Era una odisea ir desde La Víbora, mi barrio, hasta Miramar, donde vivía Ricardo González Alfonso. Sólo había dos opciones: coger la ruta 69, que podía demorar dos o tres horas en pasar. O la 100, con más ómnibus, pero con mucho más pasajeros, por su extenso recorrido.
La 69 dejaba cerca de la casa de Ricardo. Pero si cogías la 100 tenías que bajarte en la parada del hotel Comodoro y subir varias cuadras, bajo el sol o la lluvia. Cuando llegabas, Ricardo te recibía con una sonrisa. Aunque hubiera acabado de recibir una citación de la Seguridad del Estado.
Ya dentro de su destartalado hogar, te ofrecía un vaso de agua fría, de su aún más destartalado refrigerador. Y té de un termo plástico, porque café no podía estar colando a toda hora en la vieja cafetera. A veces el té lo servía en un vaso plástico, que no se botaba: se enjuagaba y volvía a utilizar. Pero lo habitual era que te lo ofreciera en un pomo de cristal, de cuando en Cuba vendían compotas rusas, y todavía son usados como «tazas» para tomar té o café en muchas casas.
A Ricardo fue uno de los primeros que se le tiraron, en la tarde del martes 18 de marzo de 2003. Un operativo con uniformados de verde olivo, similar al que hicieron a otros opositores. En la mirilla de la represión había más de un centenar de disidentes y periodistas independientes, pero en el punto rojo del kolimador estaba Ricardo González Alfonso.

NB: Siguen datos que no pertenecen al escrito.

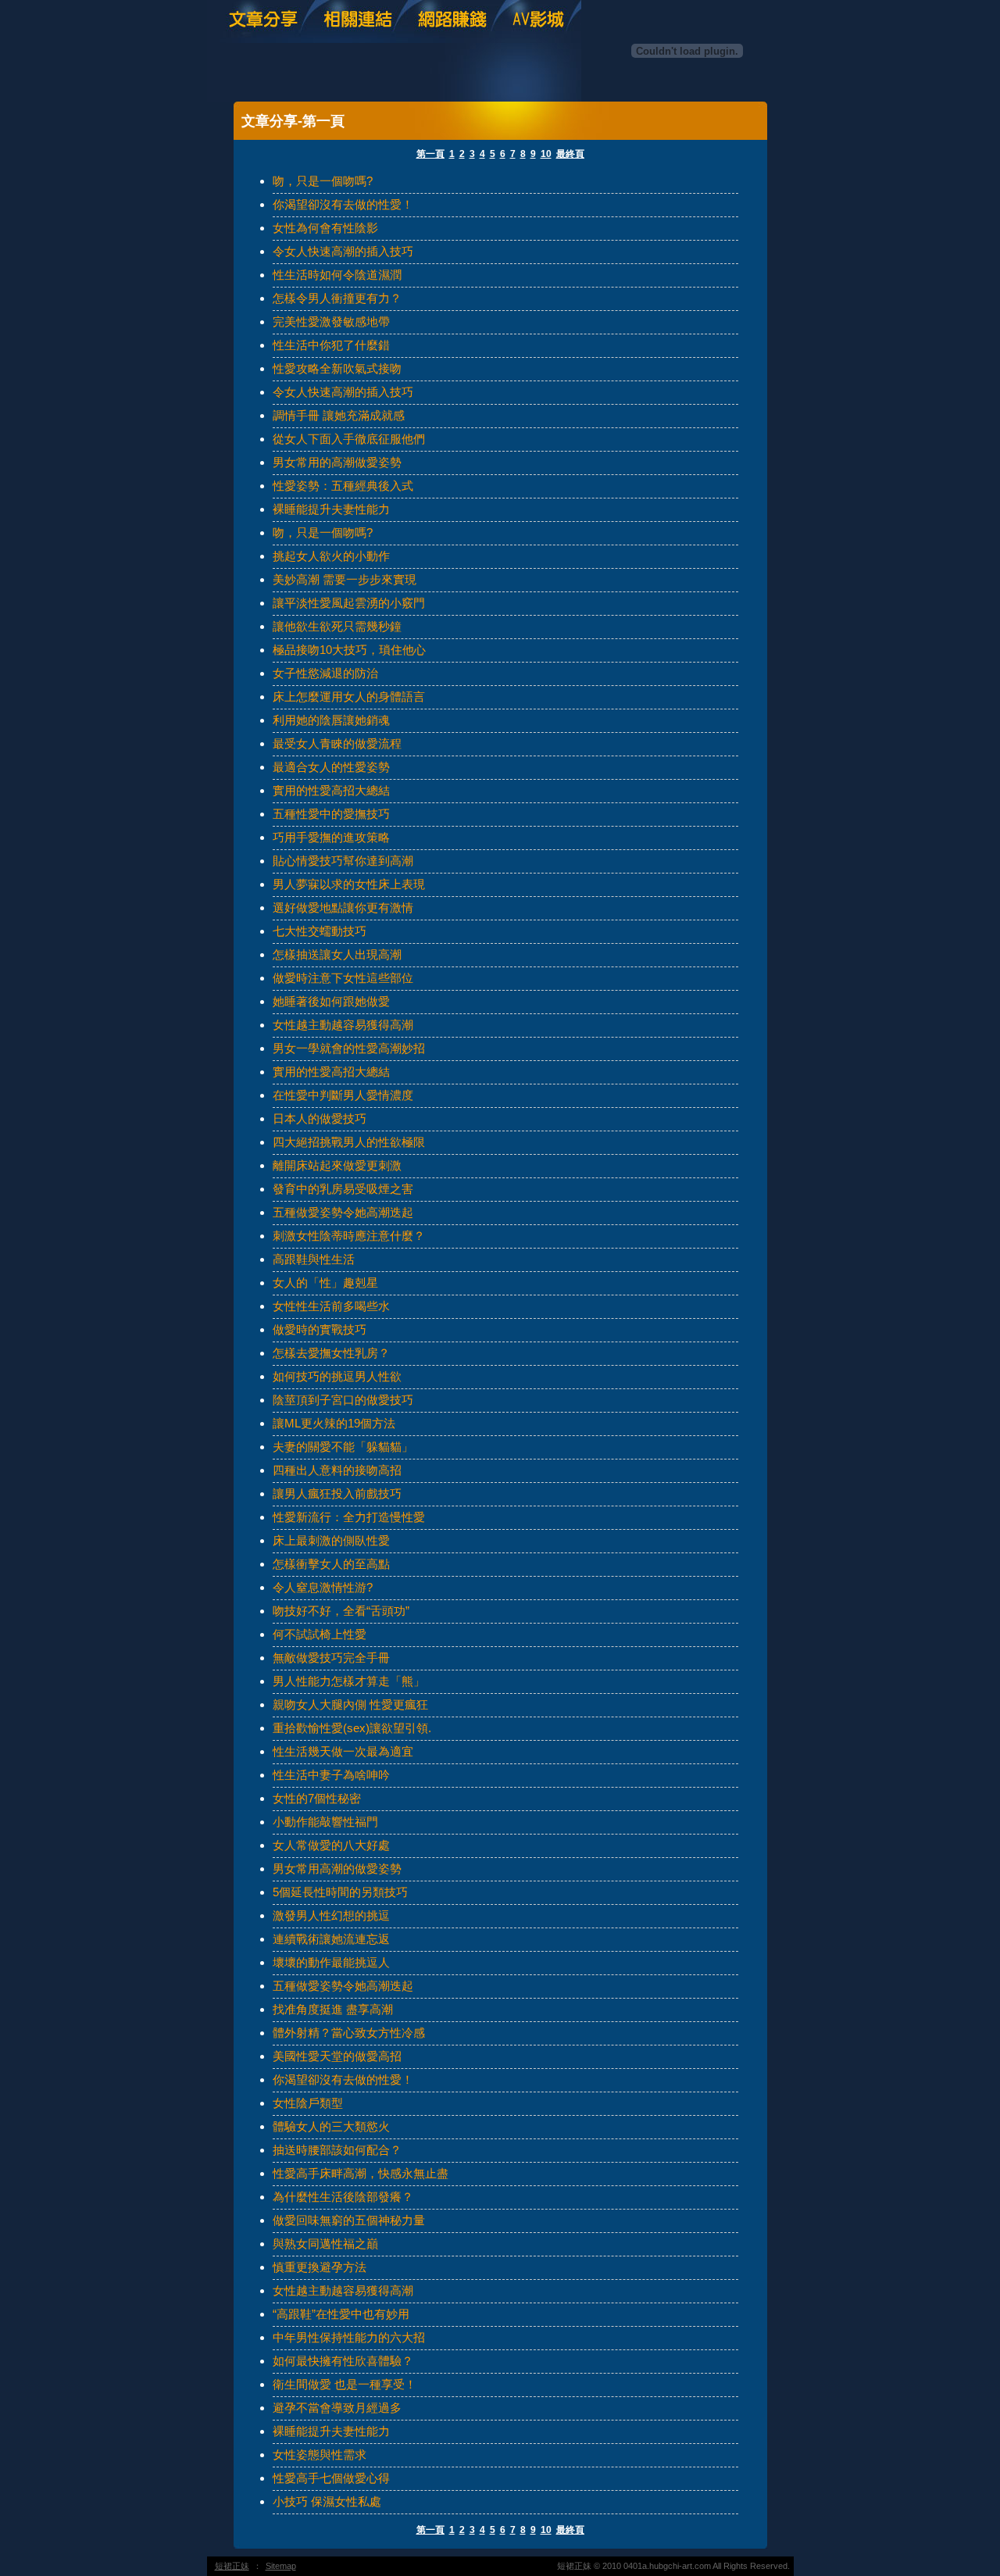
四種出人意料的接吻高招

No por su buen carácter. Si no porque prácticamente él sólo, con muy poca ayuda, hizo realidad una idea de Raúl Rivero: fundar la Sociedad de Periodistas Márquez Sterling, una asociación netamente profesional.
También Ricardo fue capaz de armar e imprimir dos números de la revista De Cuba, los dos únicos que la Seguridad del Estado permitió circular (un tercero logró hacerlo Claudia Márquez en septiembre de 2003, con la ayuda de Vladimiro Roca y Tania Quintero, entre otros pocos que se arriesgaron en aquellos aciagos días).
Todo eso lo hacía Ricardo sin dejar de sonreír. Pero, sobre todo, sin dejar de hacer denuncias y escribir relatos y poemas; atender a visitantes, de otras provincias u otros países; dar entrevistas a medios internacionales; organizar talleres periodísticos en su casa, y desempeñarse como corresponsal de Reporteros sin Fronteras en Cuba.
Cuando a Ricardo se lo llevaron arrestado, en su casa quedaron sus dos hijos, Daniel y David, entonces unos niños, hoy unos jóvenes. Dos de las cosas que él más quiere en este mundo. Atrás quedó también Álida Viso Bello, periodista independiente como él y su compañera en la vida.
Ojalá entre los excarcelados por esas negociaciones entre el gobierno de Raúl Castro y la iglesia católica cubana, se encuentre mi amigo Ricardo González Alfonso, quien ya cumplió 60 años y su salud, como la de casi todos los presos políticos, se encuentra bastante deteriorada. No así su perenne sonrisa.